In the mass arrests that followed the uprising, Jennifer was taken in by the NSS. Commenting on her arrest and detention human rights groups have stated that “She is known for holding views critical of the government and against censorship and this is believed to be the main reason for her continued detention”
Jennifer's stand against police brutality and human rights violations galvanized a whole generation of women to political and human rights activism. Jennifer, with her sophistication; intelligent and fearlessness has also become the leader of many of her generation.
Jennifer was released from police custody in November 2003. She was told that no charges were being brought against her. Then Haveeru, the government controlled daily newspaper, in its 22 June 2004 issue, announced the trial of Jennifer Latheef. She was charged under the Prevention of Terrorism Act.
A reporter covering the trial observed that “one had the feeling that the whole scenario had been set up for the benefit of prosecuting Ms. Jennifer Latheef only, since the State prosecution seemed to have prepared a more thorough case, with more evidence and more witnesses, against her than anyone else!”
Jenny's trial continued while at the back drop of it, Mr. Gayoom was busy, as political observers commented, “buying for time”. The pro-democracy forums organised by Hon. Ibrahim Ismail, Member of Special Majlis for Male', were being stalled by the government. The NSS cordoned off and occupied the Northern Esplanade of Male', where people converged in search of freedom of association. On 10 th August Firshan Zahir, a photographer and a close associate of Jenny's was taken in by the NSS. On the same day Hussain Rasheed, a print worker was taken in. Finally on the 12 th August 2004, one of the leading activists of the MDP, Mr. Fulhu was taken in by the police.
The country was looking for direct action. The country was looking for Jennifer Latheef. She was one of the very first to start the vigilance for the detainees and political prisoners held by the NSS. Jennifer was last seen standing beautifully and peacefully in front of the NSS on the 13 August 2004, as the government broke up the pro-democracy demonstration with brutal baton charges and tear gas. She was arrested shortly afterwards.
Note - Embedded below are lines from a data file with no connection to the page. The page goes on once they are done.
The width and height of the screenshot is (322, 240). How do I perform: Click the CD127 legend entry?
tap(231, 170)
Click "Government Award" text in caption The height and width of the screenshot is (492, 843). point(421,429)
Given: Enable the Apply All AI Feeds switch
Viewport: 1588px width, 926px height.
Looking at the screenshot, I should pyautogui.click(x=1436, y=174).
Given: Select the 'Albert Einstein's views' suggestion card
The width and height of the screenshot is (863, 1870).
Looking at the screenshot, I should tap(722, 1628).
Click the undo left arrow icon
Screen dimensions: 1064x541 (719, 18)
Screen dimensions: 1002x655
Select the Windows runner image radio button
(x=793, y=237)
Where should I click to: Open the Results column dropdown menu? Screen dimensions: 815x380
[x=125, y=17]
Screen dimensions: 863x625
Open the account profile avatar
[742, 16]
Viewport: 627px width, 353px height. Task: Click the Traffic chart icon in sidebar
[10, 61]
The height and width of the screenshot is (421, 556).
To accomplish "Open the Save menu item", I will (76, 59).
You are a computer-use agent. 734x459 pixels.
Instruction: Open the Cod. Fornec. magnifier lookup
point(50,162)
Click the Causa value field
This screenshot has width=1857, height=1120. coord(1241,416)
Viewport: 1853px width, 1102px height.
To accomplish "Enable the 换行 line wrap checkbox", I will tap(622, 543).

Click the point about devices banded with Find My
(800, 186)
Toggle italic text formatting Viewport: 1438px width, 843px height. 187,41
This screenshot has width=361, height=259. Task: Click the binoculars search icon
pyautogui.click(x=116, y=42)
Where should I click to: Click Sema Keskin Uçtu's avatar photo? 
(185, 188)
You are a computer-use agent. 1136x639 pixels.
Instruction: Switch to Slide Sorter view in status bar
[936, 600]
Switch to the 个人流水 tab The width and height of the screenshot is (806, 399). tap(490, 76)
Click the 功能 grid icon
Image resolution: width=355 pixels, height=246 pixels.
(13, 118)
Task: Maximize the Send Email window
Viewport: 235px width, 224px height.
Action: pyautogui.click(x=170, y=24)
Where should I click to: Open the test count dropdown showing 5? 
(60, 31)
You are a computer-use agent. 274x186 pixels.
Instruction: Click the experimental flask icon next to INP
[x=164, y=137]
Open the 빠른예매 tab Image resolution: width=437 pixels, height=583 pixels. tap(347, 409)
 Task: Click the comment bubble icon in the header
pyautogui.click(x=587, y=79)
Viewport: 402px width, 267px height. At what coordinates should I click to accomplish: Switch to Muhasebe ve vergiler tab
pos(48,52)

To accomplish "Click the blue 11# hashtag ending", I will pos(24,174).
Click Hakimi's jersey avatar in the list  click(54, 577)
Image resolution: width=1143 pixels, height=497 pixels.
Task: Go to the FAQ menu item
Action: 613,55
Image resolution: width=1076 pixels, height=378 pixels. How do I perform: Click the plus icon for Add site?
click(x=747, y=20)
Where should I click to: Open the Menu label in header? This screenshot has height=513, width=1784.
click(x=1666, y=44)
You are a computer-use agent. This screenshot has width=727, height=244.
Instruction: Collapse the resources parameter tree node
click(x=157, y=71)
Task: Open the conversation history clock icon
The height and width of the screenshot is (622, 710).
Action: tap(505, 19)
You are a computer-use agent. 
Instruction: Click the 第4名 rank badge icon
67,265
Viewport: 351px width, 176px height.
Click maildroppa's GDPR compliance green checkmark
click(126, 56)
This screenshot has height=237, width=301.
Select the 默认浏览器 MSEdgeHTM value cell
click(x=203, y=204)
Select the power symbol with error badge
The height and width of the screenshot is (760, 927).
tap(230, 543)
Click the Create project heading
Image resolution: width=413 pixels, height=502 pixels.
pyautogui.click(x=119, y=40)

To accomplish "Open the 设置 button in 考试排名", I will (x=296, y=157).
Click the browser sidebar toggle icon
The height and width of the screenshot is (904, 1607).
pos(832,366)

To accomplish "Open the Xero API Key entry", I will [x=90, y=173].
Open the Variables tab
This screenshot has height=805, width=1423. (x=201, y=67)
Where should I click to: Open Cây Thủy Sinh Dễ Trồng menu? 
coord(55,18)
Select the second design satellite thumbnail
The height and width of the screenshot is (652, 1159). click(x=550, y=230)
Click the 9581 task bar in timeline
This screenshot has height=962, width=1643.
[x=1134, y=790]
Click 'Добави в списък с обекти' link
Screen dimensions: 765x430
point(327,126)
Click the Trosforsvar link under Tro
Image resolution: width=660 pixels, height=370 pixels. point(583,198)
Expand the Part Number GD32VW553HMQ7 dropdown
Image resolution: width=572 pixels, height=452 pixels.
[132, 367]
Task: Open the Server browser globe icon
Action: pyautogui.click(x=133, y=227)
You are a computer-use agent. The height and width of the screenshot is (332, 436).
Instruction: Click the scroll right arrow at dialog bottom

Since Jennifer's detention, reports coming from Dhoonidhoo interrogation centre have been heart-breaking. On 25 th August 2004, Jenny's family requested the NSS to facilitate a meeting with her. On 31 st August the police denied the request. Again, on 2 nd September 2004, Jenny's brother requested to meet her. The request was denied. On the 8 th September her mother requested the police to facilitate a meeting with her daughter. She was again denied. On 12 th September 2004 Jennifer's mother telephoned the police to enquire about her request for access to her daughter. Police informed her that access could only be granted after the request is scrutinized by a committee. On 16 th September 2004, Police informed her brother he had been granted access to detainee on 17 September 2004.
During this first meeting, Jenny told her brother that the police kicked her back numerous times during detention whilst she was blindfolded.
The MDP is extremely concerned for the safety of Jennifer Latheef and is disgusted by her reported treatment whilst in detention. The MDP calls upon the Government of the Maldives for the immediate release of Jenny and all other political prisoners still held in incarceration.